A look at some of the basic research on contrastive learning
Earlier this year I had to write a technical report on the topic of contrastive learning (link). This post is an effort to create something more digestible and adequate for reading. The goal is to give an introduction to representation learning. This is done in the first section, also discussing its advantages and other related topics such as self-supervised or transfer learning. The second section is dedicated to the techniques for representations learning labelled as “contrastive”. We will go over some of the most important topics: loss functions, data generation techniques, negative examples and applications.
Consider some neural network such as the following:
Neural networks are the composition of transformations, where every intermediate layer applies a parameterized function to the input coming from the previous one. The output of each intermediate layer is a new view or representation of the input data. These representations are nothing but vectors, where the values are features or characteristics of the input. Of course, neural networks are not interpretable, and these vectors do not necessarily hold any meaning for us. The network learns to progressively transform the data into a set of features that is useful to perform the task we are training it for. For example, if we are training for image classification of animals, the network might learn a representation with the number of legs, the shape of the eyes, the color…
At the end of the network, we have a final layer that transforms the last representation into the prediction, such as a regression value or a probability distribution over the different classes in our classification problem.
When we train a network on one dataset, we are not only teaching it how to make predictions, we are teaching it to extract intermediate representations with features that are useful for the task. This is interesting because these representations might be useful for other tasks as well. For example, imagine we want to add a new class of animals in our classification example. Perhaps the network is already capable of getting features to predict that class. We can then modify the final head and freeze the rest of the weights of the network. With fewer parameters to learn, we can train with less data, much faster and with a smaller energy consumption. In fact, if the learned representations are rich enough, we might be able to use the same network for a myriad of different tasks, training only a small head at the end of the network. This is called transfer learning: first pretraining for a pretext task, and then fine-tuning the model (perhaps modifying the head) on the downstream task we are actually interested in solving. The following diagram shows this process.
Another important and related concept is that of self-supervised learning.
This term, although poorly coined in my opinion, can be useful to refer to a
particular set of tasks. It refers to supervised tasks where we can generate a
training signal automatically, without the need for human labeling. One example
is the training procedure of the language model BERT
Let’s consider another example, this time with images. Images allow us very simple forms of data augmentation: we can crop, rotate, translate, convert to greyscale, modify the brightness… We can train a neural network to produce similar representations for augmented views of the same image, and different representations for views of different images. Again, we can generate examples with any image we find, allowing us to create very large datasets and train massive networks that obtain general representations. As we will see, this is our first example of contrastive learning.
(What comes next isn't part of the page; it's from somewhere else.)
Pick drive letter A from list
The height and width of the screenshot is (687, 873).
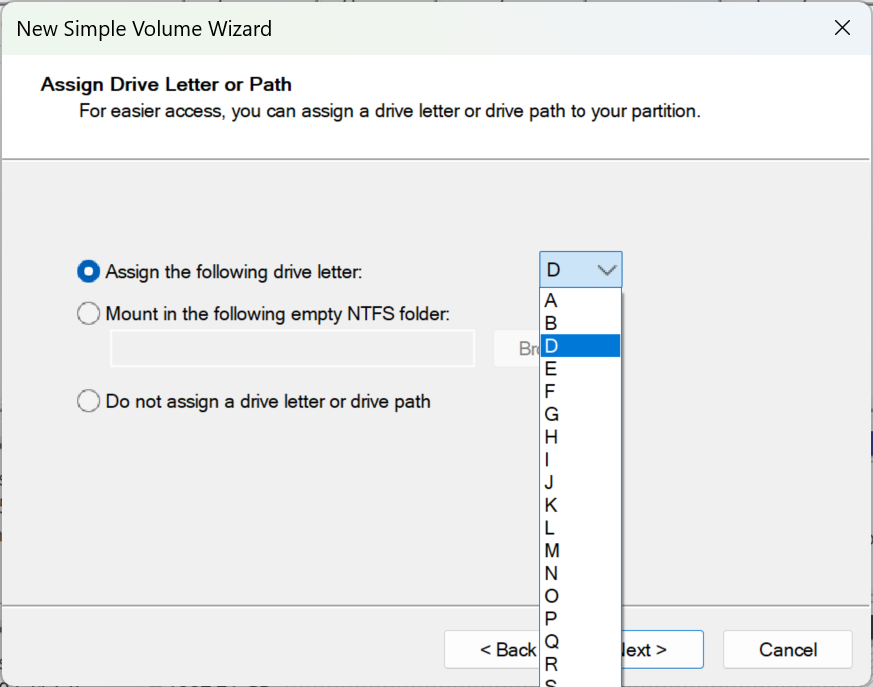click(580, 301)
Representation learning, together with transfer learning and self-supervised learning, has produced a revolution in the field. Some of the benefits we get from these techniques are:
It can greatly improve performance for some tasks. Let’s consider the example of sentiment analysis in text. Textual data is very diverse and nuanced. Even the same word can represent different sentiments depending on the context. A small dataset of examples labeled by humans is unlikely to produce a model with detailed understanding of text. By pretraining a large model on a difficult task with a gigantic set of examples, we get a model with nuanced understanding of text, and this is likely to produce better results on our downstream task as well.
Another way to put the previous point is that it alleviates data bottlenecks. If we don’t have enough data to train a decent model for a task, we can try to pretrain on some pretext task and then fine-tune small parts of the model with the supervised data we have.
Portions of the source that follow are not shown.